-- Page text follows --
GSK makes strategic biotech acquisition

pharmafile | May 6, 2005 | News story | Research and Development, Sales and Marketing GSK, biotech 

 

GlaxoSmithKline will acquire a Seattle-based biotech that manufactures a key component in many of the candidates in its vaccine pipeline, including potential blockbuster cervical cancer vaccine Cervarix.

The cash for stock deal values Corixa at around $300 million and includes a candidate prophylactic tuberculosis vaccine, a portfolio of candidate immunotherapeutic cancer vaccines and a manufacturing plant for Monophosphoryl Lipid A (MPL).

MPL is an important component in many of GSK’s most promising vaccines under development, including Cervarix, and the president of GSK Biologicals, Jean Stephenne, said it was an important strategic deal for the vaccines division.

GSK aims to file Cervarix with regulators next year and chief executive Jean-Pierre Garnier has spoken of his high hopes for the vaccine’s future prospects.

“Cervarix will be the largest-ever vaccine ever sold, there has never been a vaccine with such a potential audience,” he told Bloomberg Television.
-- Page text concluded --
-- Raw data follows --
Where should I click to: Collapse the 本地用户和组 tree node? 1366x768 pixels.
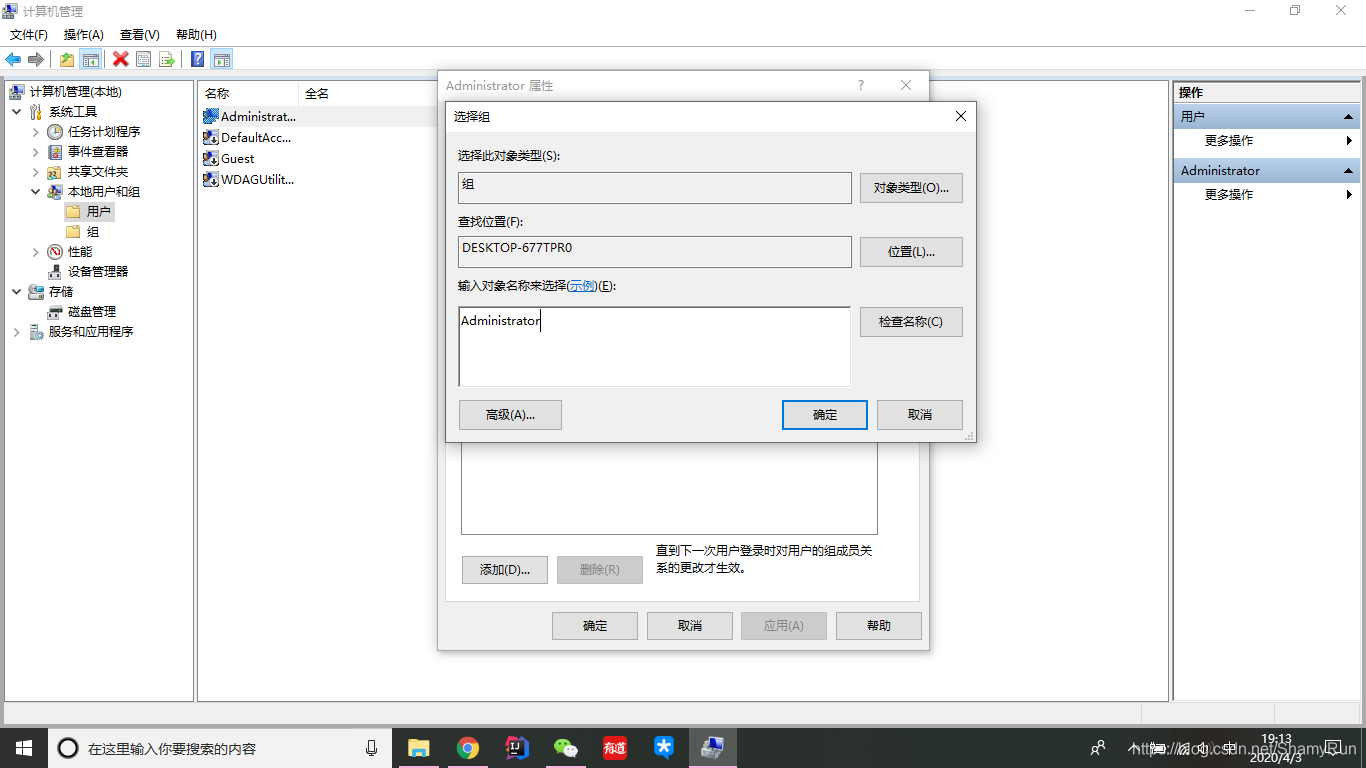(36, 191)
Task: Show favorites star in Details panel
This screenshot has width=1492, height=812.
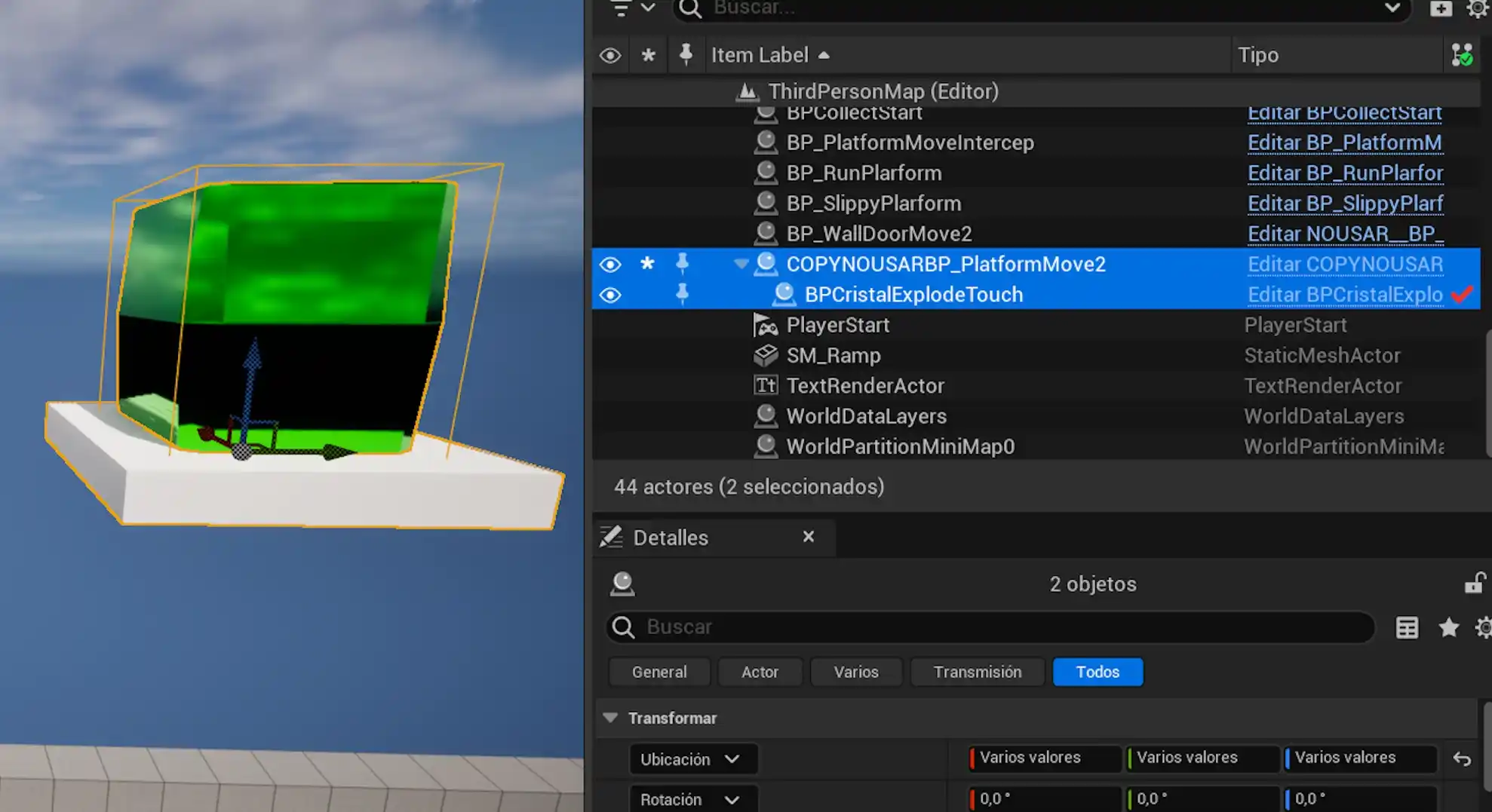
-- Raw data concluded --
Required work.
[a] Copy the GSK acquisition story word for word from "GlaxoSmithKline will acquire" to "cancer vaccine Cervarix.".
[b] Pick up the GSK acquisition story after its last sentence and keep it going.

Responses in order.
[a]
GlaxoSmithKline will acquire a Seattle-based biotech that manufactures a key component in many of the candidates in its vaccine pipeline, including potential blockbuster cervical cancer vaccine Cervarix.

[b]
Cervarix has been shown to protect against the two highest-risk subtypes of the Human Papilloma Virus, types 16 and 18, which between them are responsible for 70% of all cervical cancer cases. It may also provide protection against types 31, 45 and 52, the causes of a further 12% of cervical cancers.

The vaccine must still go through late-stage trials and faces competition from Merck’s Gardasil, a similar vaccine that the company hopes to file for regulatory approval in the autumn.

Analysts Datamonitor said GSK’s acquisition underlines the biotech sector’s role in driving pharmaceutical innovation as GSK’s own in-house R&D function struggles to produce candidates to replace its existing blockbusters.

“Cervarix is, however, only one of a number of promising elements in the purchase. GSK’s portfolio will also be supplemented by other immunotherapeutic agents in Corixa’s pipeline, such as its TLR4 agonists and antagonists which offer hope in areas such as COPD and cystic fibrosis,” they added.

As well as Cervarix, Corixa’s vaccine adjuvant MPL is also a key component in GSK Biologicals’ recently-approved hepatitis B vaccine Fendrix, its candidate malaria vaccine, and a number of its investigational cancer immunotherapeutic vaccines.

GSK and Corixa have a history of working together on a number of vaccine adjuvant and antigen projects and the deal frees GSK from paying Corixa royalties under their earlier agreements or on future sales of vaccines containing MPL.

GSK’s pharmaceuticals division has also previously collaborated with Corixa on the non-Hodgkin’s lymphoma treatment Bexxar, whose marketing and development rights GSK acquired in December last year.

The acquisition of Corixa, which is still subject to both approval from the company’s shareholders and regulatory authorities, is expected to be finalised in the third quarter of this year.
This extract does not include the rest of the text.